<<<<

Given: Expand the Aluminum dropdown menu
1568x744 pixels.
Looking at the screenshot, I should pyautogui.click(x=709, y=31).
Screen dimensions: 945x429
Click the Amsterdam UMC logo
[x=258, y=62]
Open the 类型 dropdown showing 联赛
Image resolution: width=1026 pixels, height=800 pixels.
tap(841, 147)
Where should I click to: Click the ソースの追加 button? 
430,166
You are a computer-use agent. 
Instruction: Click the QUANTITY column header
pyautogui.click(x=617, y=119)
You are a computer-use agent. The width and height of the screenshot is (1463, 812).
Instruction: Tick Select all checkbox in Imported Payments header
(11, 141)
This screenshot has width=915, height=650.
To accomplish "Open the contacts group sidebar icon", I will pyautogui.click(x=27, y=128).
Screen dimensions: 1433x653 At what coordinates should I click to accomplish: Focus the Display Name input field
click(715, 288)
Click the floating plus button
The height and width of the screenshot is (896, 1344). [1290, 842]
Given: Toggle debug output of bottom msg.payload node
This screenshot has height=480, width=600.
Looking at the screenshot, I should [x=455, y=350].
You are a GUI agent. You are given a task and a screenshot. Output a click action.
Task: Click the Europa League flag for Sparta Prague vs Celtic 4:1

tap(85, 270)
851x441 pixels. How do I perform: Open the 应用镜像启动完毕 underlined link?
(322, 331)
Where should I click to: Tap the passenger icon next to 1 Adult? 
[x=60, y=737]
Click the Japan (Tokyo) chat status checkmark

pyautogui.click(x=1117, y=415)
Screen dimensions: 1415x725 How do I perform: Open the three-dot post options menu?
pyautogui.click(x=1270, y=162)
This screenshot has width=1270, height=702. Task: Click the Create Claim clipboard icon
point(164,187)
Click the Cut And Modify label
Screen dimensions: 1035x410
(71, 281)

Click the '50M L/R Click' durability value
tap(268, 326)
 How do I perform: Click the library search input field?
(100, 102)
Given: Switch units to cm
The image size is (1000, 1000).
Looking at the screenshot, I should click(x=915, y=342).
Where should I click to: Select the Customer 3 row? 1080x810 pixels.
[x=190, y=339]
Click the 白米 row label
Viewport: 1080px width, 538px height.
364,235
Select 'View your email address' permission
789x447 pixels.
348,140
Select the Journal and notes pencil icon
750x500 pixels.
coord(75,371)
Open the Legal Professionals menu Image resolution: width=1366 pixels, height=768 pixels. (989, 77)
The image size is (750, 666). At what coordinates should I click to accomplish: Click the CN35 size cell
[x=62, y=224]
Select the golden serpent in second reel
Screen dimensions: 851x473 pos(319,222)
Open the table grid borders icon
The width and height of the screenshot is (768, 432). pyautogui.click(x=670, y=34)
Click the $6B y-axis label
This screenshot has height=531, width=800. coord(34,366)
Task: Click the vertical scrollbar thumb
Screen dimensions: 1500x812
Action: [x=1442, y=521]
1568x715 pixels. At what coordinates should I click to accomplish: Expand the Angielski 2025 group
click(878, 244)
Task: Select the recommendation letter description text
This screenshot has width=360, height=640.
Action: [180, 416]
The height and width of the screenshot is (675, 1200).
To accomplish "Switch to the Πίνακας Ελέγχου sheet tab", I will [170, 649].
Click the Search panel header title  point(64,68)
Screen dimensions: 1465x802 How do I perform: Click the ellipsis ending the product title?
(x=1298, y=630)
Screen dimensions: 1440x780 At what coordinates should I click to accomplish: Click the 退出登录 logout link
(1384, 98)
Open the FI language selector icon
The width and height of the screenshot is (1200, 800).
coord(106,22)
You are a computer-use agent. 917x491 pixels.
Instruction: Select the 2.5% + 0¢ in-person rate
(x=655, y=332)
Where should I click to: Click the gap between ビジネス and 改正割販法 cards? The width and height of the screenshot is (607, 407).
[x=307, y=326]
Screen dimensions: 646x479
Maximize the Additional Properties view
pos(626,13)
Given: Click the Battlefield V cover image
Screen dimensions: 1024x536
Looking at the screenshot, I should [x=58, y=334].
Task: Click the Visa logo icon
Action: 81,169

>>>>

§ REQUIRED WORK:
Having read the material, return all of it word for word.

§ TASK SOLUTION:
Given: Expand the Aluminum dropdown menu
1568x744 pixels.
Looking at the screenshot, I should pyautogui.click(x=709, y=31).
Screen dimensions: 945x429
Click the Amsterdam UMC logo
[x=258, y=62]
Open the 类型 dropdown showing 联赛
Image resolution: width=1026 pixels, height=800 pixels.
tap(841, 147)
Where should I click to: Click the ソースの追加 button? 
430,166
You are a computer-use agent. 
Instruction: Click the QUANTITY column header
pyautogui.click(x=617, y=119)
You are a computer-use agent. The width and height of the screenshot is (1463, 812).
Instruction: Tick Select all checkbox in Imported Payments header
(11, 141)
This screenshot has width=915, height=650.
To accomplish "Open the contacts group sidebar icon", I will pyautogui.click(x=27, y=128).
Screen dimensions: 1433x653 At what coordinates should I click to accomplish: Focus the Display Name input field
click(715, 288)
Click the floating plus button
The height and width of the screenshot is (896, 1344). [1290, 842]
Given: Toggle debug output of bottom msg.payload node
This screenshot has height=480, width=600.
Looking at the screenshot, I should [x=455, y=350].
You are a GUI agent. You are given a task and a screenshot. Output a click action.
Task: Click the Europa League flag for Sparta Prague vs Celtic 4:1

tap(85, 270)
851x441 pixels. How do I perform: Open the 应用镜像启动完毕 underlined link?
(322, 331)
Where should I click to: Tap the passenger icon next to 1 Adult? 
[x=60, y=737]
Click the Japan (Tokyo) chat status checkmark

pyautogui.click(x=1117, y=415)
Screen dimensions: 1415x725 How do I perform: Open the three-dot post options menu?
pyautogui.click(x=1270, y=162)
This screenshot has width=1270, height=702. Task: Click the Create Claim clipboard icon
point(164,187)
Click the Cut And Modify label
Screen dimensions: 1035x410
(71, 281)

Click the '50M L/R Click' durability value
tap(268, 326)
 How do I perform: Click the library search input field?
(100, 102)
Given: Switch units to cm
The image size is (1000, 1000).
Looking at the screenshot, I should click(x=915, y=342).
Where should I click to: Select the Customer 3 row? 1080x810 pixels.
[x=190, y=339]
Click the 白米 row label
Viewport: 1080px width, 538px height.
364,235
Select 'View your email address' permission
789x447 pixels.
348,140
Select the Journal and notes pencil icon
750x500 pixels.
coord(75,371)
Open the Legal Professionals menu Image resolution: width=1366 pixels, height=768 pixels. (989, 77)
The image size is (750, 666). At what coordinates should I click to accomplish: Click the CN35 size cell
[x=62, y=224]
Select the golden serpent in second reel
Screen dimensions: 851x473 pos(319,222)
Open the table grid borders icon
The width and height of the screenshot is (768, 432). pyautogui.click(x=670, y=34)
Click the $6B y-axis label
This screenshot has height=531, width=800. coord(34,366)
Task: Click the vertical scrollbar thumb
Screen dimensions: 1500x812
Action: [x=1442, y=521]
1568x715 pixels. At what coordinates should I click to accomplish: Expand the Angielski 2025 group
click(878, 244)
Task: Select the recommendation letter description text
This screenshot has width=360, height=640.
Action: [180, 416]
The height and width of the screenshot is (675, 1200).
To accomplish "Switch to the Πίνακας Ελέγχου sheet tab", I will [170, 649].
Click the Search panel header title  point(64,68)
Screen dimensions: 1465x802 How do I perform: Click the ellipsis ending the product title?
(x=1298, y=630)
Screen dimensions: 1440x780 At what coordinates should I click to accomplish: Click the 退出登录 logout link
(1384, 98)
Open the FI language selector icon
The width and height of the screenshot is (1200, 800).
coord(106,22)
You are a computer-use agent. 917x491 pixels.
Instruction: Select the 2.5% + 0¢ in-person rate
(x=655, y=332)
Where should I click to: Click the gap between ビジネス and 改正割販法 cards? The width and height of the screenshot is (607, 407).
[x=307, y=326]
Screen dimensions: 646x479
Maximize the Additional Properties view
pos(626,13)
Given: Click the Battlefield V cover image
Screen dimensions: 1024x536
Looking at the screenshot, I should [x=58, y=334].
Task: Click the Visa logo icon
Action: 81,169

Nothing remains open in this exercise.